SPICE only knows what it knows, on a moment-to-moment basis.  If you tell it that it needs those moments to be 1ps or something ridiculous, it's going to dutifully follow your command, and simulate with very small timesteps.  Maybe the steps are too small and it doesn't ever recover (timestep too small).  Finally, the FT it calculates from that run time, is limited by that run time: frequencies can only be so precisely calculated, based on the data recorded.  The true frequency and harmonics might be perfectly spaced, but you get sloppy binned results because it's not an analytical method.

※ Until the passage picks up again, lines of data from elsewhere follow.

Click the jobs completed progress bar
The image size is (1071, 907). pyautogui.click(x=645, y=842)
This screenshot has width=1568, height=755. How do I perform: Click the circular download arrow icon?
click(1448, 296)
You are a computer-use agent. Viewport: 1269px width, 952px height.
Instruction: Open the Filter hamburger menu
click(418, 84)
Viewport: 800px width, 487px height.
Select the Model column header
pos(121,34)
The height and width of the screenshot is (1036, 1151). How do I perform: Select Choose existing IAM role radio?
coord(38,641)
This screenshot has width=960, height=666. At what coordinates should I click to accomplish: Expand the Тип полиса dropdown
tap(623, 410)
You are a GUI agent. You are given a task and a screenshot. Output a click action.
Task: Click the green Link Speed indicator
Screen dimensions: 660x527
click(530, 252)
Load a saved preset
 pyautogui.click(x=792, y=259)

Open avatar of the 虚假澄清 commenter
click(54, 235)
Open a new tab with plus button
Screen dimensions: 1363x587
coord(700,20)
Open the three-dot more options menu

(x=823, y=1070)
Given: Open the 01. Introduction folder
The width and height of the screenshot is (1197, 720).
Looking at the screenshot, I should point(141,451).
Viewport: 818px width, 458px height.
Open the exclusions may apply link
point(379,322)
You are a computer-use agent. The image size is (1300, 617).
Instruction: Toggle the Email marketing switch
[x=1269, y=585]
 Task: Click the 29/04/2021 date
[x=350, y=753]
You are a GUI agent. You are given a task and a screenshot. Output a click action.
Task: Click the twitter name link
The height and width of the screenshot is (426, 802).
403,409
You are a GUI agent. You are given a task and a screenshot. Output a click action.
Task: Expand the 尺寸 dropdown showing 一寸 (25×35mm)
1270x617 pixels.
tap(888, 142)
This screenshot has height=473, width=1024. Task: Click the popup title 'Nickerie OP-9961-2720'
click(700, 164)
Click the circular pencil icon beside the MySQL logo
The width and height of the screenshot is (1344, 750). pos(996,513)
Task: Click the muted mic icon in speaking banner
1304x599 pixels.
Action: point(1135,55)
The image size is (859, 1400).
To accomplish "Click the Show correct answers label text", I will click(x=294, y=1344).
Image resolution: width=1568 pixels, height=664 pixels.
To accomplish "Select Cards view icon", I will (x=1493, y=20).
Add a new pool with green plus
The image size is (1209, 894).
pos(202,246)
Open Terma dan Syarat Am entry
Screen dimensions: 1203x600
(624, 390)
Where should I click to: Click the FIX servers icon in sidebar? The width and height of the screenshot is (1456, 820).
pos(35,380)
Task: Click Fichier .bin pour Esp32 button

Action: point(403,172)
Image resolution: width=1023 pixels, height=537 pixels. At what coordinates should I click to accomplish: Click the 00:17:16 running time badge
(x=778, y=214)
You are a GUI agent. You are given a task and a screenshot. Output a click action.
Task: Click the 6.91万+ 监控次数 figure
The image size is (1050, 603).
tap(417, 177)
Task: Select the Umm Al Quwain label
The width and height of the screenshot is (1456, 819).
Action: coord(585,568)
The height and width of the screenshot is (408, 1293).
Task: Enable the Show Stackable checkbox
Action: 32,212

But if all you're looking at is a PULSE source, that's a four step piecewise linear function, a trapezoid wave, with an easily solved integral in its Fourier series.  To wit:
- The harmonics go as 1/N from fundamental until the cutoff frequency
- The cutoff is determined by the ramp (edge) rate
- Above cutoff, harmonics go as 1/N^2
- If the duty cycle isn't 50%, even harmonics are present.  Specifically, harmonics go as, um, sin(D * (1-D) * N * 2*pi) or something like that.  Basically at 50%, they alternate (even harmonics = 0), while at very low or very high D, the waveform is very spiky and harmonics are flat (just as an ideal impulse train has all equal harmonics) until a break frequency F / (D*(1-D)) or thereabouts.
- I'm not sure offhand what happens with dissimilar rising and falling edges, but it must have some intermediate cutoff point.  Note that asymmetry in any parameter (rise/fall, on/off) introduces even harmonics.

Tim
iMo:
Took a half of a second..
iMo:
Sub-ps edges.
SiliconWizard:
Regarding the 0/default value for rise/fall times:

http://ltwiki.org/index.php?title=Most_frequently_asked_questions_for_beginners#I_have_a_pulse_source_in_my_schematic_with_zero_transition_times._LTspice_only_shows_slow_transition_times_of_2ns._What.27s_going_on_here.3F

Just tested a pulse voltage source in LTSpice with rise and fall times of 10ns, 100µs Ton, 200µs Toff, 1ms stop time without specifying a maximum timestep for the transient simulation, and I get 10ns rise and fall times.
Simon:

--- Quote from: SiliconWizard on May 06, 2019, 10:33:23 am ---Regarding the 0/default value for rise/fall times:

http://ltwiki.org/index.php?title=Most_frequently_asked_questions_for_beginners#I_have_a_pulse_source_in_my_schematic_with_zero_transition_times._LTspice_only_shows_slow_transition_times_of_2ns._What.27s_going_on_here.3F

Just tested a pulse voltage source in LTSpice with rise and fall times of 10ns, 100µs Ton, 200µs Toff, 1ms stop time without specifying a maximum timestep for the transient simulation, and I get 10ns rise and fall times.


--- End quote ---

Yes if you specify it it will go to what you want. If you don't it seems to assume 50µs

I am looking at the FFT of RC filtered steps, i would think that 10 points of those curves is a good idea? Questin is to do a proper FFT how many cycles do i need? I am pretty sure that the resulting graph from 2 and 14 cycle was different.